Chris Marasti-Georg
Chris Marasti-Georg

Reputation: 34700

How do I reapply a jQuery selector?

I have a javascript function that selects several elements, and then performs some DOM manipulation. When the DOM manipulation involves adding more elements that match the initial selectors, I'd like to re-apply them to include the new elements.
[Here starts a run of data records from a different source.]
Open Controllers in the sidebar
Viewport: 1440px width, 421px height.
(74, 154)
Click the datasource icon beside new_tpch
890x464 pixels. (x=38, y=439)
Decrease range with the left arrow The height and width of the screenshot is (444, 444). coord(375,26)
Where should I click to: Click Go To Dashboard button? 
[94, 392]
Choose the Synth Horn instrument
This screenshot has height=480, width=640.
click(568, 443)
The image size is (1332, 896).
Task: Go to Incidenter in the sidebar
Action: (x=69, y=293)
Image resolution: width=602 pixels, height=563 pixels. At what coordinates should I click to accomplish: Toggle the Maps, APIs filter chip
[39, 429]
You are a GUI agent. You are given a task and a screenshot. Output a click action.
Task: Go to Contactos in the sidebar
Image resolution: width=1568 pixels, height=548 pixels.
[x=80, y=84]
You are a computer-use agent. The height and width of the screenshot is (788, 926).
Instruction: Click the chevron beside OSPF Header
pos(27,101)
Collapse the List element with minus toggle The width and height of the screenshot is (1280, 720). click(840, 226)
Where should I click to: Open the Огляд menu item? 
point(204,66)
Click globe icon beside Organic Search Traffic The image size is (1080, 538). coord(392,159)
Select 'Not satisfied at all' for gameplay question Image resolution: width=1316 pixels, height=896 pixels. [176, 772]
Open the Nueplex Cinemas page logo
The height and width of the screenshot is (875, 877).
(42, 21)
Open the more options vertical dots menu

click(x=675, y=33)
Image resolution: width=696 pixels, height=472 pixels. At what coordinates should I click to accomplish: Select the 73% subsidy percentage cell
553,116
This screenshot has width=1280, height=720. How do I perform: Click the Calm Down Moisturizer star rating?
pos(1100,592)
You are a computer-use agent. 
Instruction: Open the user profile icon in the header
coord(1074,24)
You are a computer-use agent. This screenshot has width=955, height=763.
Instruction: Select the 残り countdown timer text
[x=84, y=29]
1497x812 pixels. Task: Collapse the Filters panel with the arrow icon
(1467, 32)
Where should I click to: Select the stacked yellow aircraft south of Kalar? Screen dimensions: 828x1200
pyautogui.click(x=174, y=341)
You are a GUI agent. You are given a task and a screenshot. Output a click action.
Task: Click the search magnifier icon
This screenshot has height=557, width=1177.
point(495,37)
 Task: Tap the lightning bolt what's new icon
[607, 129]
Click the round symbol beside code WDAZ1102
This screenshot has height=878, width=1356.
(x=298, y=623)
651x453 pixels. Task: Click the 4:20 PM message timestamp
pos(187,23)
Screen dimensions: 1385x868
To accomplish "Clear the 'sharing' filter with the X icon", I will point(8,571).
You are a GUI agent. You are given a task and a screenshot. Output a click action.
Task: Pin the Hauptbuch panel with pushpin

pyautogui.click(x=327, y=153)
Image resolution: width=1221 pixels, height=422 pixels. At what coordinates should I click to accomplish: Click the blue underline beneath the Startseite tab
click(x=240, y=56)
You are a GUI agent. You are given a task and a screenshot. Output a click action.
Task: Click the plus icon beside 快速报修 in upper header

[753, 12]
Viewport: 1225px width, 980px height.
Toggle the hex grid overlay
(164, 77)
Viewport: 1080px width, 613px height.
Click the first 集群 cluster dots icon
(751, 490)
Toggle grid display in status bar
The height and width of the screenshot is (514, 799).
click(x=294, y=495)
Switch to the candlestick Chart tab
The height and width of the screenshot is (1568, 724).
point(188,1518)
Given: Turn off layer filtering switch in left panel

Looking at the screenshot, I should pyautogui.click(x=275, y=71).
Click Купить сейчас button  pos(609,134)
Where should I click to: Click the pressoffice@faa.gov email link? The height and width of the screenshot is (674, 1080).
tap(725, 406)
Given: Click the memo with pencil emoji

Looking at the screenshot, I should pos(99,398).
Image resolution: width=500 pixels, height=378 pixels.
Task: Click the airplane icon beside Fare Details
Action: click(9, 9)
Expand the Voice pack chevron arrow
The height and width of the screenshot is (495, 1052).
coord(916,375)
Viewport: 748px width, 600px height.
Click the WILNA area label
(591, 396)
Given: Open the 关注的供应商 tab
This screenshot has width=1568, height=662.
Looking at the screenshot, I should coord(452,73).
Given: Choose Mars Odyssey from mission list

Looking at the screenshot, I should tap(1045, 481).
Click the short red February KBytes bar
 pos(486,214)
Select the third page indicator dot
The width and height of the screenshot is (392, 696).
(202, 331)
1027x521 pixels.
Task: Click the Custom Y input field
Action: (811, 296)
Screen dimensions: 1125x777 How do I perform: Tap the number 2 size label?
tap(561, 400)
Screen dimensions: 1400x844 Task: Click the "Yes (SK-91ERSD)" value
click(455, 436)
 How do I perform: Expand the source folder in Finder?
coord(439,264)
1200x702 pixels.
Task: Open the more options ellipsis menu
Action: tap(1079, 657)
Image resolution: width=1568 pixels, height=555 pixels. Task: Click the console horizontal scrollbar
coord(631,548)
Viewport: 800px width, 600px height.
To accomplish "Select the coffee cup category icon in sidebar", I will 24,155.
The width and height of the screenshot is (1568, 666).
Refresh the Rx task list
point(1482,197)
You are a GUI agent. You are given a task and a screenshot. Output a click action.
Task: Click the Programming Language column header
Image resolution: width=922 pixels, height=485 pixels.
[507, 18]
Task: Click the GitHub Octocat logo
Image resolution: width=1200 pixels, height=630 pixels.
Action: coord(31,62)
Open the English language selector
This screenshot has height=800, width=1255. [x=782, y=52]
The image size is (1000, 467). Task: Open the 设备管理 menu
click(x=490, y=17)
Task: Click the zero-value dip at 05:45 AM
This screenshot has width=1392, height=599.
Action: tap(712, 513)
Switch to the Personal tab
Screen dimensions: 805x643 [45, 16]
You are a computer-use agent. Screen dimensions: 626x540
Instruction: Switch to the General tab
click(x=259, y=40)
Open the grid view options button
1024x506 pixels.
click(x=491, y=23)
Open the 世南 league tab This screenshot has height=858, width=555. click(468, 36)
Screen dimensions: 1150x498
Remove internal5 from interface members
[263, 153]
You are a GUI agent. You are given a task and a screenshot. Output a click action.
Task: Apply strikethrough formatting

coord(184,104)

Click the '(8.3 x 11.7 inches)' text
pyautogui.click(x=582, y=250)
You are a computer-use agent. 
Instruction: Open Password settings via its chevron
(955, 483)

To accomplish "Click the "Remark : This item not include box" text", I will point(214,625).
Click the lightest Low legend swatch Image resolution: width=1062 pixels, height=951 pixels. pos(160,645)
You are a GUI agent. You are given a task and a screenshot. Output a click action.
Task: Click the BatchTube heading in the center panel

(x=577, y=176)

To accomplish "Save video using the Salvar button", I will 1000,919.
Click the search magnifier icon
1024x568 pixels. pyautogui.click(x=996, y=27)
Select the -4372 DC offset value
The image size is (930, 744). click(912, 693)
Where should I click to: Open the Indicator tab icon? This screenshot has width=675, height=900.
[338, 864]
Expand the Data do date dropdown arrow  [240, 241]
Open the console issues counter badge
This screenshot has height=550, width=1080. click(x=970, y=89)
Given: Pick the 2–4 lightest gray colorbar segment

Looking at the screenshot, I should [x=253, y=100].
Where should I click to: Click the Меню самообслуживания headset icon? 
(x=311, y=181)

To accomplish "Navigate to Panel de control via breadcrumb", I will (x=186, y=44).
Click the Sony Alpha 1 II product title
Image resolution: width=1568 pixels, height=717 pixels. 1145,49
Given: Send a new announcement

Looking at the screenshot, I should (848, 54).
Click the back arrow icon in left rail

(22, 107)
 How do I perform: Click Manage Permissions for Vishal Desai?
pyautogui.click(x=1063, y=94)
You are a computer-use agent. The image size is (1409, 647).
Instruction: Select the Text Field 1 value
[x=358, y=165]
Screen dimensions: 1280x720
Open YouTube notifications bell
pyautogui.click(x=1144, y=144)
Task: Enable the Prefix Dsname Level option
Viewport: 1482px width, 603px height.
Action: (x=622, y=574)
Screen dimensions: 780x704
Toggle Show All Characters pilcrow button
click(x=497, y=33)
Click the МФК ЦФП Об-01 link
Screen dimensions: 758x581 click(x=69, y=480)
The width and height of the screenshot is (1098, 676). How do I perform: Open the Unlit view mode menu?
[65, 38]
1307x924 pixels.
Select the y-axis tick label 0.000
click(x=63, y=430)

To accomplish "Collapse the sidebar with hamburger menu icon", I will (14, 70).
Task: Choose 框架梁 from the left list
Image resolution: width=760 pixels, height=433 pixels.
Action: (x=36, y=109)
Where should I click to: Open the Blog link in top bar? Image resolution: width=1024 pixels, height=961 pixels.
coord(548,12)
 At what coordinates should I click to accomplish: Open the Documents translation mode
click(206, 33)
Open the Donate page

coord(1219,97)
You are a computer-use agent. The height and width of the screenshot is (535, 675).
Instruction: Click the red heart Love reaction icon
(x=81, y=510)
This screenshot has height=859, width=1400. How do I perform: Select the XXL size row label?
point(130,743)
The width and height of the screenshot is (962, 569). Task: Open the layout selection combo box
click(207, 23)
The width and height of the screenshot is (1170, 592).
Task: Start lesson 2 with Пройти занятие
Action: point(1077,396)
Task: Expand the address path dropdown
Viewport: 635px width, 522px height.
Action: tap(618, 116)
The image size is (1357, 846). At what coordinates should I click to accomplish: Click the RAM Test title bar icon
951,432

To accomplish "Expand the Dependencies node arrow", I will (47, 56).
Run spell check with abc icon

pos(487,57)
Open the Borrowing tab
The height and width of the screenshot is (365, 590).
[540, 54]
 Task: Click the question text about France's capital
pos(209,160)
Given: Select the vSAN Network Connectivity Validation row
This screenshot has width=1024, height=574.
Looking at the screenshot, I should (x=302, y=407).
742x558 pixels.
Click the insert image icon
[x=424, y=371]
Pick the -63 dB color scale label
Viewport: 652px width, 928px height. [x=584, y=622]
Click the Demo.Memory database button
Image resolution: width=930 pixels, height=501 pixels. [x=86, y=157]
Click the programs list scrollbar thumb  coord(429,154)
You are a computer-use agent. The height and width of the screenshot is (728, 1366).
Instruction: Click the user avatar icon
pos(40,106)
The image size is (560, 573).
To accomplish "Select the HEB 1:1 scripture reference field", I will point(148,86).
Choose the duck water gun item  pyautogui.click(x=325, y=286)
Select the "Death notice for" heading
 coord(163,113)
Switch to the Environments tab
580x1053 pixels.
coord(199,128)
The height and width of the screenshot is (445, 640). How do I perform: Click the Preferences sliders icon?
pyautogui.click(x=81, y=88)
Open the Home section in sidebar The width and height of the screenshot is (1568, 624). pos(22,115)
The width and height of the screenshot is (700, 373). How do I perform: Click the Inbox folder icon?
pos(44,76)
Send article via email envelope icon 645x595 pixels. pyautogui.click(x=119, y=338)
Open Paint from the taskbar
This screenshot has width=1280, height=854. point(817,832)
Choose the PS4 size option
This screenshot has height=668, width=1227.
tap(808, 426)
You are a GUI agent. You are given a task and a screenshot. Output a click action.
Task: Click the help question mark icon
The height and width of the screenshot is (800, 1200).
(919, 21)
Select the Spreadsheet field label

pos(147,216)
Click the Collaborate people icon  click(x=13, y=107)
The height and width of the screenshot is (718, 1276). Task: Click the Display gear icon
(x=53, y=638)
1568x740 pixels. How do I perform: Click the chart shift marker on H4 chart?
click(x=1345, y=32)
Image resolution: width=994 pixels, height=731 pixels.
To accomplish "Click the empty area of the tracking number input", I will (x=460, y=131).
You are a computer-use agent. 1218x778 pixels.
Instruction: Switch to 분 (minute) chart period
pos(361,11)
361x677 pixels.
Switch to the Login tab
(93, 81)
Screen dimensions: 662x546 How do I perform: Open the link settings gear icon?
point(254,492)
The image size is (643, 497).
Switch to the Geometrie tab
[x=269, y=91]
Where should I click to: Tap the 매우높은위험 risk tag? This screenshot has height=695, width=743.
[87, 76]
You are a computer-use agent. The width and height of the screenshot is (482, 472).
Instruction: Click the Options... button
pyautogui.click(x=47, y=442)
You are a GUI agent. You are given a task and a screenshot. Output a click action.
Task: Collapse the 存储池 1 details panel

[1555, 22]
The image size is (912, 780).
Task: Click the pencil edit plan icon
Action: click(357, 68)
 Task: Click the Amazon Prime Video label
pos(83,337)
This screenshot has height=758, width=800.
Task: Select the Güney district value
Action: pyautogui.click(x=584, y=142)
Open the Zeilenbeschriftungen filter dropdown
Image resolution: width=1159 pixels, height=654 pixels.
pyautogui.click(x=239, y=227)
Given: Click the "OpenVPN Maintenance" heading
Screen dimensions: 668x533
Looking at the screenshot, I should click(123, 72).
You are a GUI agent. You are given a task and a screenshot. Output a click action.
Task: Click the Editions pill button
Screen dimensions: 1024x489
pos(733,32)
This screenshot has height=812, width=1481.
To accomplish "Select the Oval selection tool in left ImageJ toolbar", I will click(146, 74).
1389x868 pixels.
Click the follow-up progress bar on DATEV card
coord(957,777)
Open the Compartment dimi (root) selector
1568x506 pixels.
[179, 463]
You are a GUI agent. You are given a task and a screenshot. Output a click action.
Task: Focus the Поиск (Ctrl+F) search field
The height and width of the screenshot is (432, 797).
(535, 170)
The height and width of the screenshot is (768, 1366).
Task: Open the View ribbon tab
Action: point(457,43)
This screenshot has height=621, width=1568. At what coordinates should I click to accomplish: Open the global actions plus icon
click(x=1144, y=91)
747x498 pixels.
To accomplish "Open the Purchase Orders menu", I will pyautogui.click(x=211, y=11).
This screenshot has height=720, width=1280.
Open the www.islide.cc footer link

var row1 = table.find("tr.row1 td");
var row2 = table.find("tr.row2 td");
var row3 = table.find("tr.row3 td");

for(...) {
   if() {//Some condition is met
       table.children().each(function(row) {
          row.append(row.children().eq(5).clone());
       });
       row1.refresh(); // I'd like something here like refresh, rather than row1 = table.find("tr.row1 td");
    }
    //Code that uses row1, row2, and row3
}

Is there a function that does what I'm looking for on the refresh() line?

Upvotes: 4

Views: 1397

Answers (3)

Ansel Santosa
Ansel Santosa

Reputation: 8454

jQuery objects are essentially an Array of HTMLElements. Just push the new elements when you append them:

 row1.push(row.children().eq(5).clone().appendTo(row)[0]);

I didn't test this chain but I believe appendTo() will return the cloned jQuery object, [0] will return the corresponding HTMLElement

Upvotes: 1

T.J. Crowder
T.J. Crowder

Reputation: 1075755

There isn't really a function that does what you've described, you just re-issue the original request.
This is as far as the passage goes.